Deux élucubrations conspirationnistes qui vont se faire face, des mois durant, et qui nous rappellent opportunément combien les théories du complot ont d’abord été des armes de propagande entre appareils partidaires, les fake news privilégiées d’idéologies totalitaires, avant que d’apparaître aujourd’hui comme une façon de masquer par des voies alternatives les mensonges des lobbys et autres groupes d’influences tirant les ficelles d’un domination planétaire centralisée. De très longue date, le complotisme a été une arme de guerre psychologique pour la conquête et la pérennisation du pouvoir, un théâtre d’ombres agitant duperies et impostures pour mieux masquer des rivalités entre frères ennemis despotiques. D’où la méfiance qu’on doit garder envers son resurgissement actuel, sous la forme d’une antidote miracle face à l’intox des médias et aux camouflages stratégiques des managers privés ou publics.
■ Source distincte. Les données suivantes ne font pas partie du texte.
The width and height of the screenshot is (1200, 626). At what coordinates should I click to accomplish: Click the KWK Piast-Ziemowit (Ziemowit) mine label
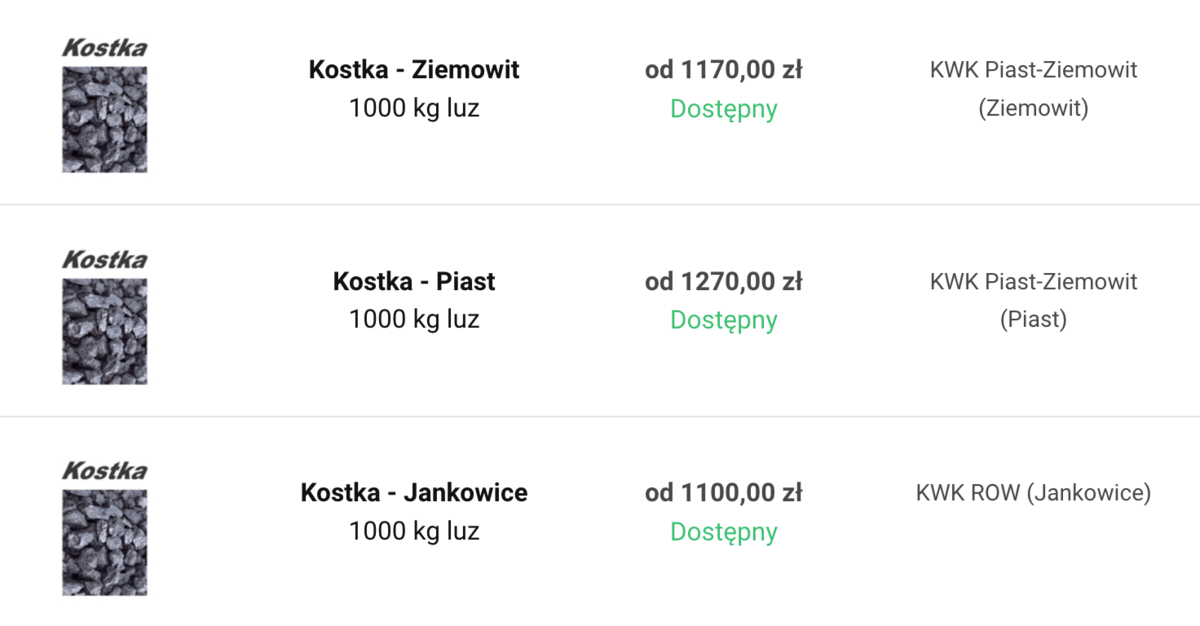[1033, 88]
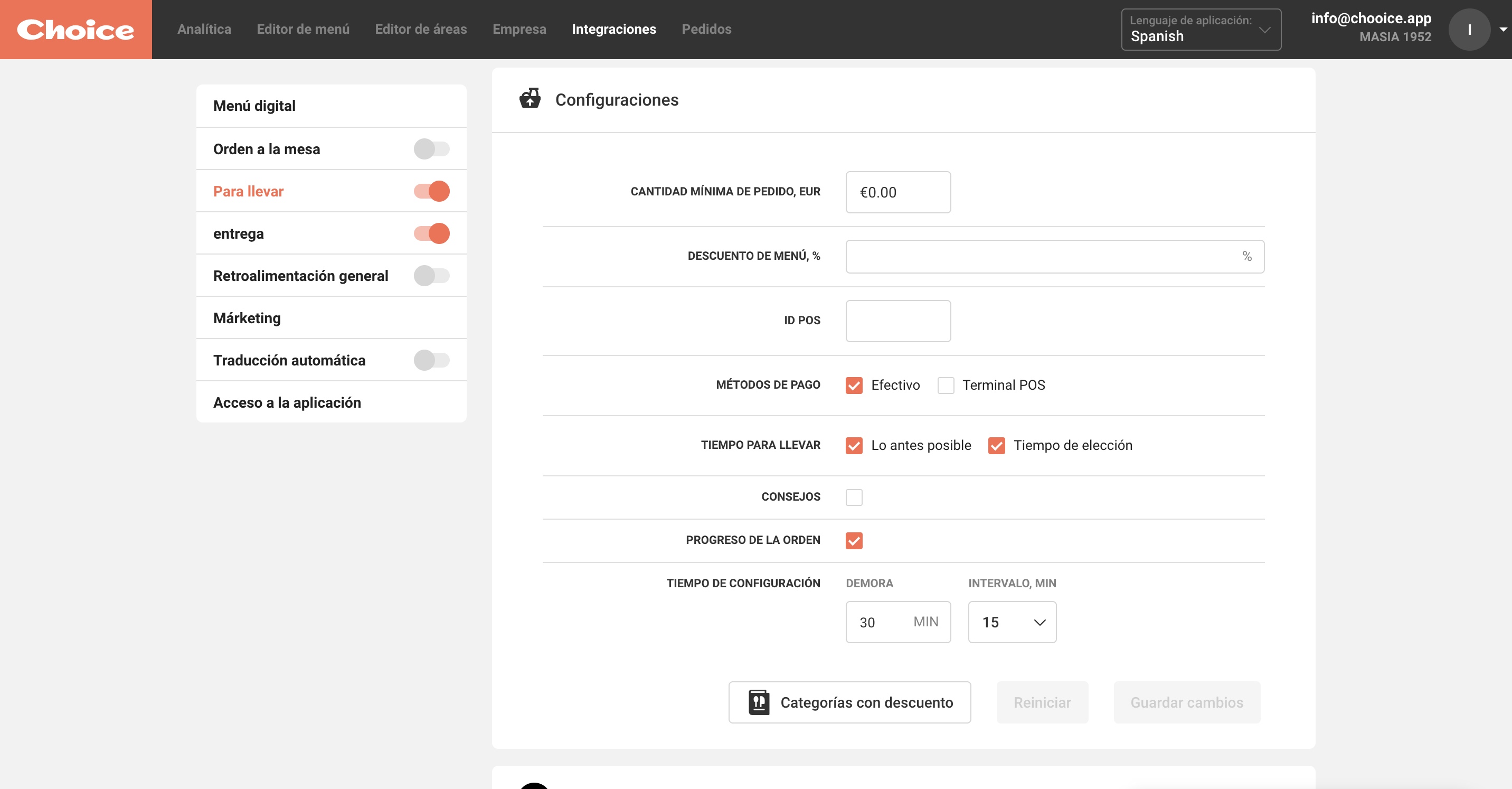Click the Analítica navigation menu icon
The width and height of the screenshot is (1512, 789).
(204, 29)
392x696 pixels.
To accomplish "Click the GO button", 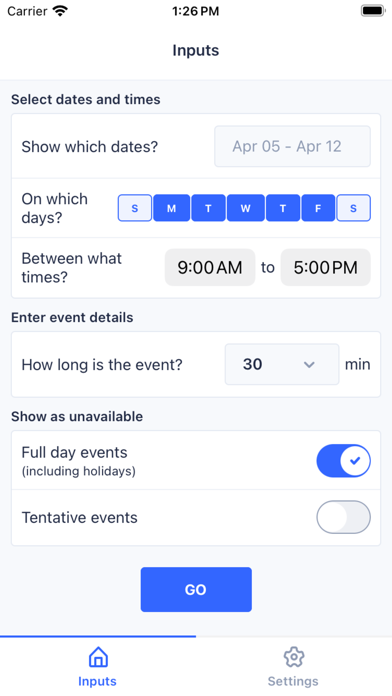I will click(x=196, y=589).
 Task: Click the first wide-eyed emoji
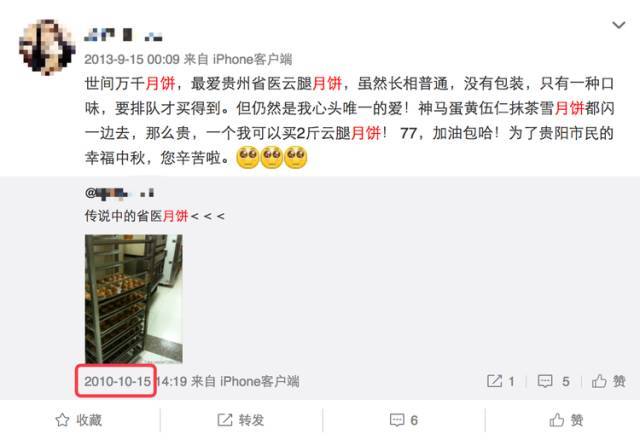248,157
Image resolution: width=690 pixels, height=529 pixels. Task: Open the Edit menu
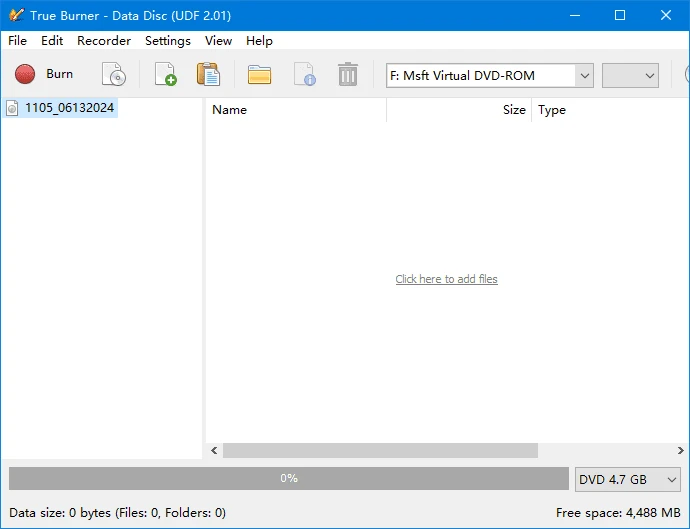[52, 41]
Sous prétexte d’offrir un ersatz de lucidité suspicieuse à l’égard des agissements des occultes des puissants, la recherche d’une explication simpliste – à qui profite le crime ? – et l’illumination censée en éclairer la cause – une machination mondialisée, sans contradictions internes ni origines multifactorielles – fait passer l’esprit critique du côté d’une aveuglante pulsion paranoïaque, loin des chemins de traverse de toute subversion.
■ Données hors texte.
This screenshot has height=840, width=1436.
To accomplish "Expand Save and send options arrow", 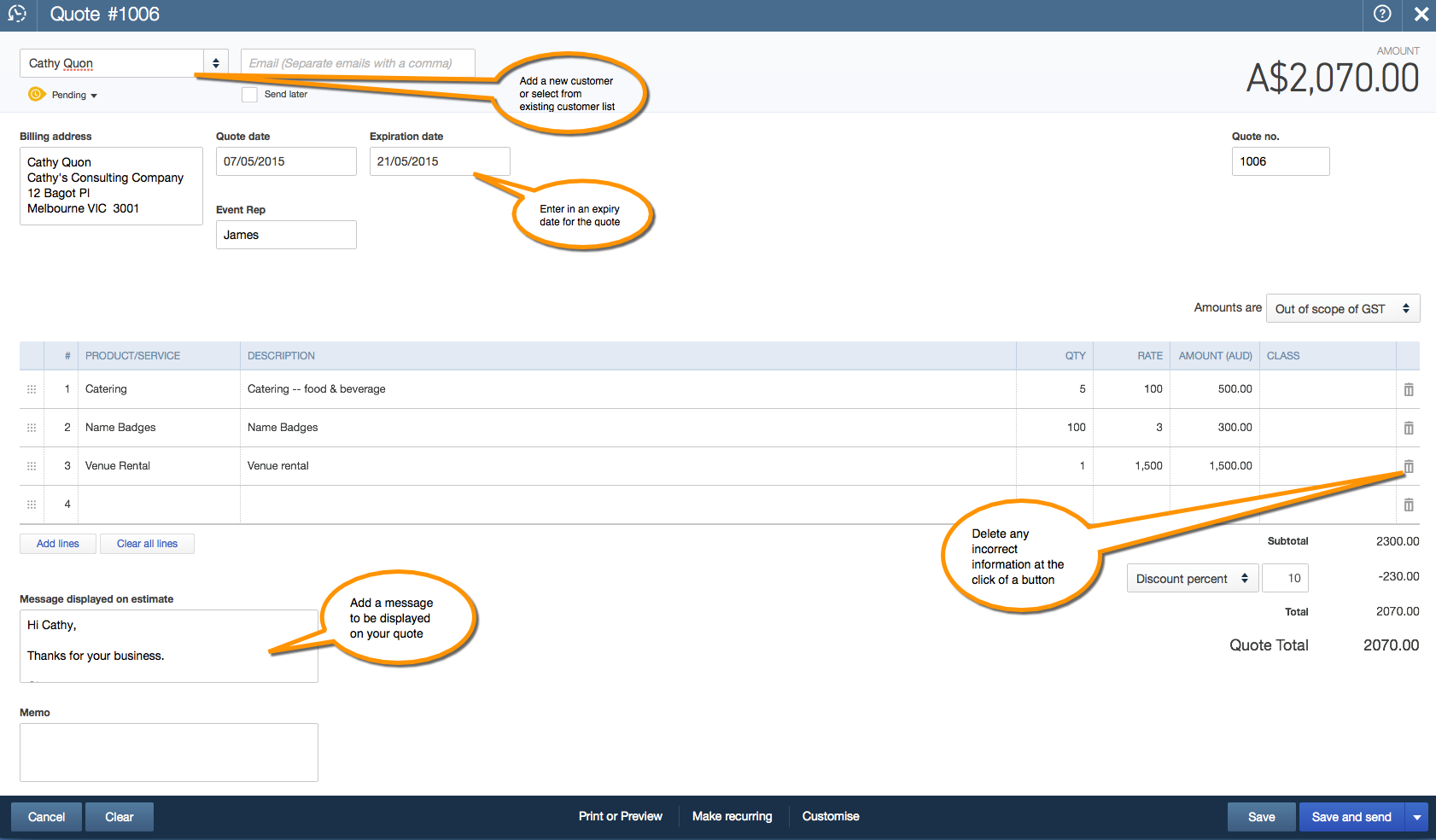I will pos(1417,817).
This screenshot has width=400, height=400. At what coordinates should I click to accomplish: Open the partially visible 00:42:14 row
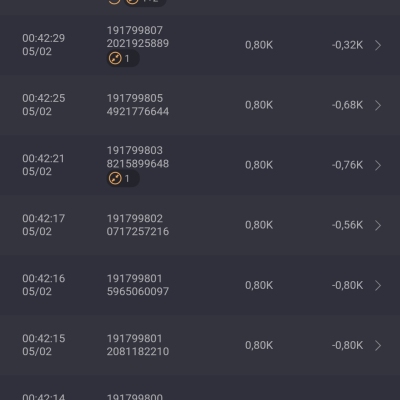(200, 388)
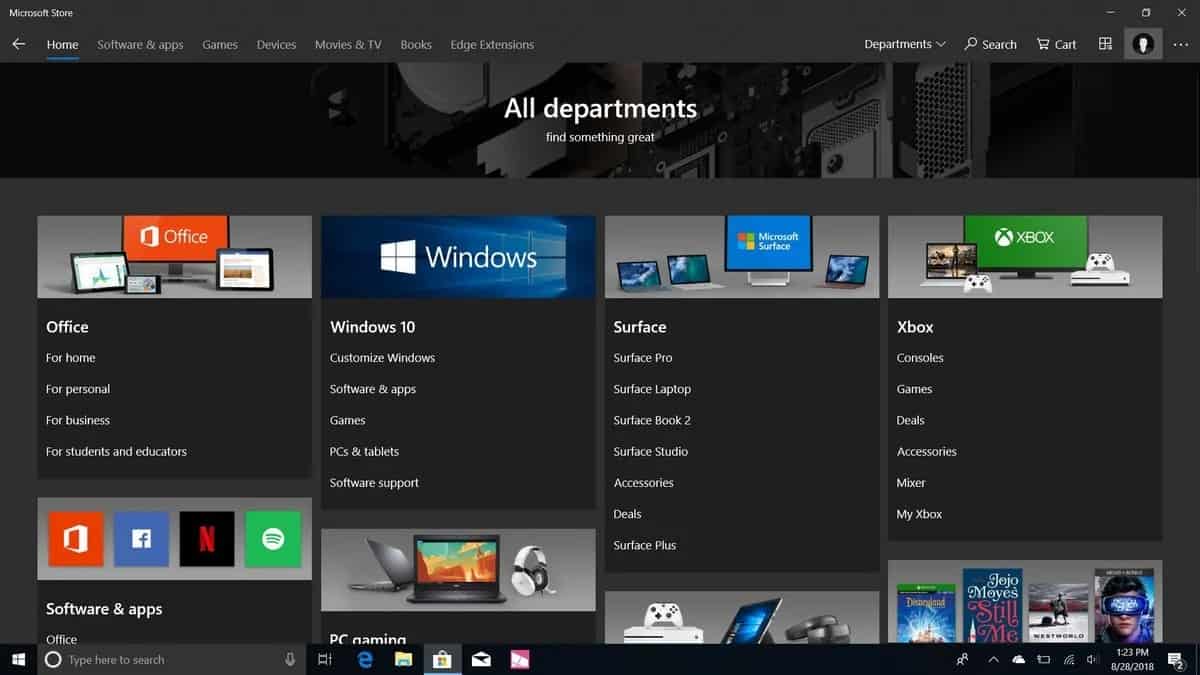Expand the Departments dropdown
Screen dimensions: 1200x675
tap(903, 44)
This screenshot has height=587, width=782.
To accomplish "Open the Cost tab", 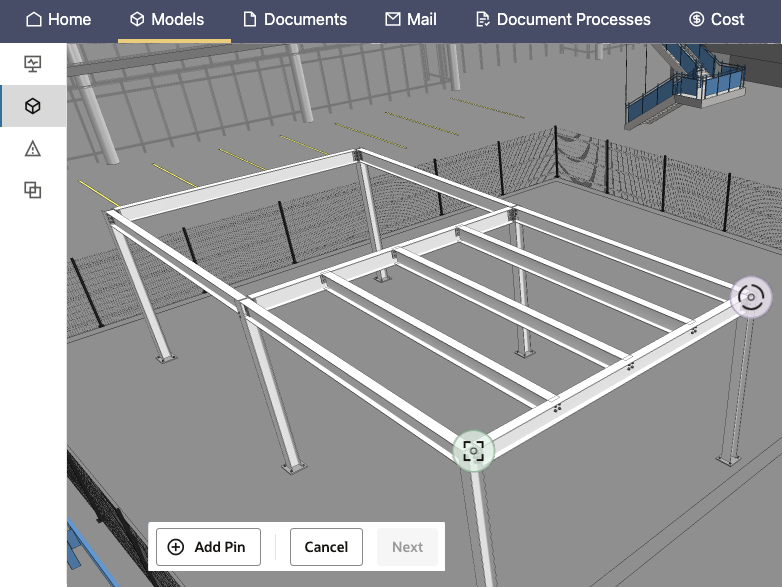I will [x=716, y=19].
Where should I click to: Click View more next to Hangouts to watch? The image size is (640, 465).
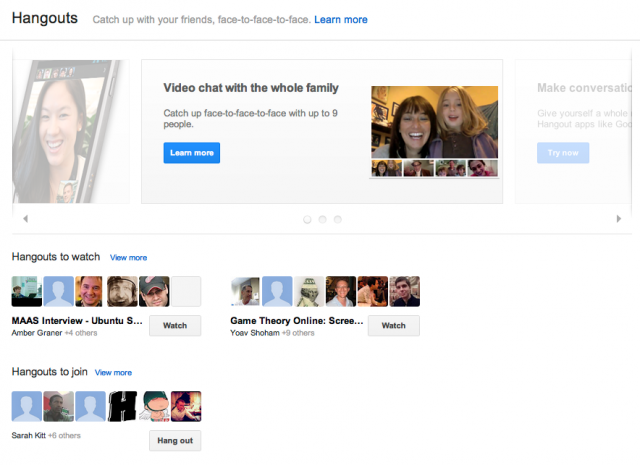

Et si duplicité il y a dans le cas Van der Lubbe, elles sont peut-être à chercher ailleurs que dans la figure spectaculaire de l’agent double. En effet, pourquoi une telle obstination de la vulgate stalinienne à colporter la légende d’un agent provocateur manipulé par les nazis, ou pour reprendre les propos de Dimitrov, lui-même acquitté in fine : d’un “Faust misérable au main d’un Méphisto qui a su disparaître sans laisser de traces” ? D’autant que, près de quatre-vingts ans plus tard, ce soupçon initial semble encore tenir le haut du pavé, sans que la clef-de-voûte homophobe de son hypothèse ait été abandonnée. L’incrimination de Marinus cache un mensonge de taille qui constituait le postulat du fameux Livre brun : “La combativité croissante des ouvriers antifascistes rendait précaire les chances de succès d’Hitler aux élections. [...] Les chefs nationaux-socialistes se trouvèrent devant la nécessité urgente de changer cette situation, en montant une provocation de grande envergure.” Or, tous les témoins engagés de l’époque, du fidèle militant trahi du Komintern Yan Valtin au communiste de la première heure Frantz Jung, attestent de l’exact contraire : les volte-face tactiques imposées par Moscou depuis une décennie à l’égard de deux ennemis de classe – les « social-traîtres » du SPD ou les fascistes hitlériens –mis sur le même plan, ainsi que la hantise du péril spartakiste chez les dirigeants sociaux-démocrates qui les conduisirent à une sorte de défiance indistincte face aux activistes des deux bords. Et si, “en une nuit, le parti de l’espoir s’est transformé en parti des vaincus”, comme l’a écrit dans ses mémoires le communiste dissident autrichien Georg Scheuer, c’est que cet espoir n’était déjà plus qu’une idée creuse, un simulacre d’aube rouge, un tas d’énergies militantes réduites en cendres. D’où la nécessité d’incendier la mémoire de cet incendiaire et, par le biais d’un enfumage tenace, d’empêcher qu’émerge cette question liminaire : pourquoi, en ce début d’année 1933, sous le coup d’une répression qui s’accentuait mois après mois, les partis socialistes et communistes se sont-ils mis à prôner non pas même une résistance passive, mais une passivité sans résistance ? […] En ce sens, Marinus et ses allume-charbon aura bien été l’arbre foudroyé, ou plutôt la torche éclairante, qui cachait non pas une forêt vivace, mais le morne horizon d’une déforestation déjà presque parachevée.